Disruption of tli increases cell permeability.

We initially sought to identify regulators of the cdiBAI gene cluster in Enterobacter cloacae ATCC 13047 (ECL) using a β-glucuronidase (gusA) reporter to monitor expression. We fused the E. coli gusA gene to the cdiB (ECL_04452) promoter region and placed the construct at the ECL glmS locus using Tn7-mediated transposition. The resulting cdi-gusA reporter strain was subjected to transposon Tn5-mediated mutagenesis, and >25,000 insertion mutants were screened on agar medium supplemented with the chromogenic β-glucuronidase substrate X-Gluc (5-bromo-4-chloro-1H-indol-3-yl-β-d-glucopyranosiduronic acid). Nine different transposon insertion sites were identified from 17 mutants that formed pigmented colonies on indicator medium. One insertion is located within tle (ECL_01553), and the other eight disrupt the downstream tli cistron (ECL_01554) (Fig. 1A). The tle gene encodes a toxic phospholipase effector deployed by the type VI secretion system 1 (T6SS-1) of ECL, and tli encodes an ankyrin repeat immunity protein that neutralizes Tle activity (29). We transferred the transposon mutations into the original parental reporter strain using Red-mediated recombineering and found that all of the reconstructed mutants, except the tle-1106 strain, recapitulate the original phenotype on indicator medium (Fig. 1B).

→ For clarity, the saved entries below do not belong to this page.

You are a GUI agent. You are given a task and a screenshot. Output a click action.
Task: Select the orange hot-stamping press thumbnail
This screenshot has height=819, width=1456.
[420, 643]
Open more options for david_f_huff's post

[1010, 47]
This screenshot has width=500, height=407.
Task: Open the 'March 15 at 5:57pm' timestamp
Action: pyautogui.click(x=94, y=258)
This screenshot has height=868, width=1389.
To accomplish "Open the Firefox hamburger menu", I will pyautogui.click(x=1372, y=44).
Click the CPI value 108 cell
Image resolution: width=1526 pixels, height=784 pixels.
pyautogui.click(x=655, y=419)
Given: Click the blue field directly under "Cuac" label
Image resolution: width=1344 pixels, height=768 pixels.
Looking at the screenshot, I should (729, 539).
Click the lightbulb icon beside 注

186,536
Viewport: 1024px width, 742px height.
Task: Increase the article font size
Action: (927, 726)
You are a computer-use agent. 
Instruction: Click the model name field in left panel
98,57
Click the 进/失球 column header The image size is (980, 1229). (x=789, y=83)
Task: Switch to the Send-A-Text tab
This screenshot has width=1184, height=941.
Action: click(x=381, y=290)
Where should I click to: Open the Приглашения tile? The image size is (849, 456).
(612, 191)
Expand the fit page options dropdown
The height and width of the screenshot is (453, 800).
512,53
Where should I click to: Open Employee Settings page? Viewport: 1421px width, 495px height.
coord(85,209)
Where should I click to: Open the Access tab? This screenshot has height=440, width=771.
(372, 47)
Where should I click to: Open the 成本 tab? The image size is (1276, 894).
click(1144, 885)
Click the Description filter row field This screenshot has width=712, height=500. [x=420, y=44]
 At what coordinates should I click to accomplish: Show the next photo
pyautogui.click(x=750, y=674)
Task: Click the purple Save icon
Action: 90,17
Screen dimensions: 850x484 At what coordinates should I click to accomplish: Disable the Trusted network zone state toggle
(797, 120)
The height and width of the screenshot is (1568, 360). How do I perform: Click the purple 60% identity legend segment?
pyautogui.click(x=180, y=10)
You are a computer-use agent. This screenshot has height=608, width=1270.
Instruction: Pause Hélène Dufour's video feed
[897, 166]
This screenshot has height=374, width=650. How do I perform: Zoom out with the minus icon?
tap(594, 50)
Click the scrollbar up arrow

Quantification of β-glucuronidase activity in cell lysates from a subset of mutants revealed that each has the same specific activity as the parental reporter strain (Fig. 1C). These data indicate that cdi transcription is unaffected by the tli mutations. Moreover, immunoblot analyses showed that none of the mutants exhibits increased production of CdiB (Fig. 1D) or CdiA (Fig. 1E). Given these results, we hypothesized that the loss of Tli immunity function leads to unopposed Tle phospholipase activity, which in turn degrades cell membranes to increase permeability to X-Gluc. Consistent with this model, parental reporter cells grown on indicator medium become pigmented after treatment with SDS solution (Fig. 2A). Moreover, complementation with plasmid-borne tli suppresses pigment conversion (Fig. 2B), but it has little effect on specific β-glucuronidase activities (Fig. 2C). Together, these results indicate that diminished immunity function leads to increased cell permeability.

FIG 1.

Identification of Tn5 insertions in the tli immunity gene. (A) Schematic of Tn5 insertion sites in tle and tli. Regions encoding the predicted α/β-hydrolase domain of Tle and the Tli lipoprotein signal peptide (lipo) and ankyrin repeats are depicted. Alternative translation initiation codons (Met10, Met16, and Met24) are indicated, and possible ribosome-binding sites are shown in orange font. The codon for the lipidated Cys20 residue is shown in red font. (B) Wild-type ECL, the parental cdi-gusA reporter strain (tle⁺ tli⁺), and tli mutants were grown on LB agar supplemented with X-Gluc. (C) Quantification of β-glucuronidase activity in selected tli mutants. Activities were quantified as Miller units as described in Materials and Methods. Data for technical replicates from two independent experiments are shown with the average ± standard deviation. (D and E) Tn5 insertions do not upregulate CdiB or CdiA production. Protein samples from wild-type ECL, the parental tle⁺ tli⁺ reporter strain, and tli mutants were subjected to immunoblot analysis using polyclonal antisera to CdiB (D) and CdiA (E). The P_ara-cdi sample is from an ECL strain that contains an arabinose-inducible promoter inserted upstream of the native cdiBAI gene cluster.

FIG 2.

Disruption of tli increases cell permeability. (A) ECL is impermeable to chromogenic X-Gluc substrate. Wild-type and cdi-gusA reporter cells were grown on LB agar supplemented with X-Gluc. Where indicated, SDS solution (1% [wt/vol]) was applied to the edge of the colonies prior to imaging. (B) The indicated ECL strains were complemented with plasmid-borne tli (pTli) or an empty vector and grown on LB agar supplemented with X-Gluc. (C) Complementation with tli does not affect cdi-gusA reporter expression. β-Glucuronidase activities were quantified as Miller units as described in Materials and Methods. Data for technical replicates from two independent experiments are shown with the average ± standard deviation.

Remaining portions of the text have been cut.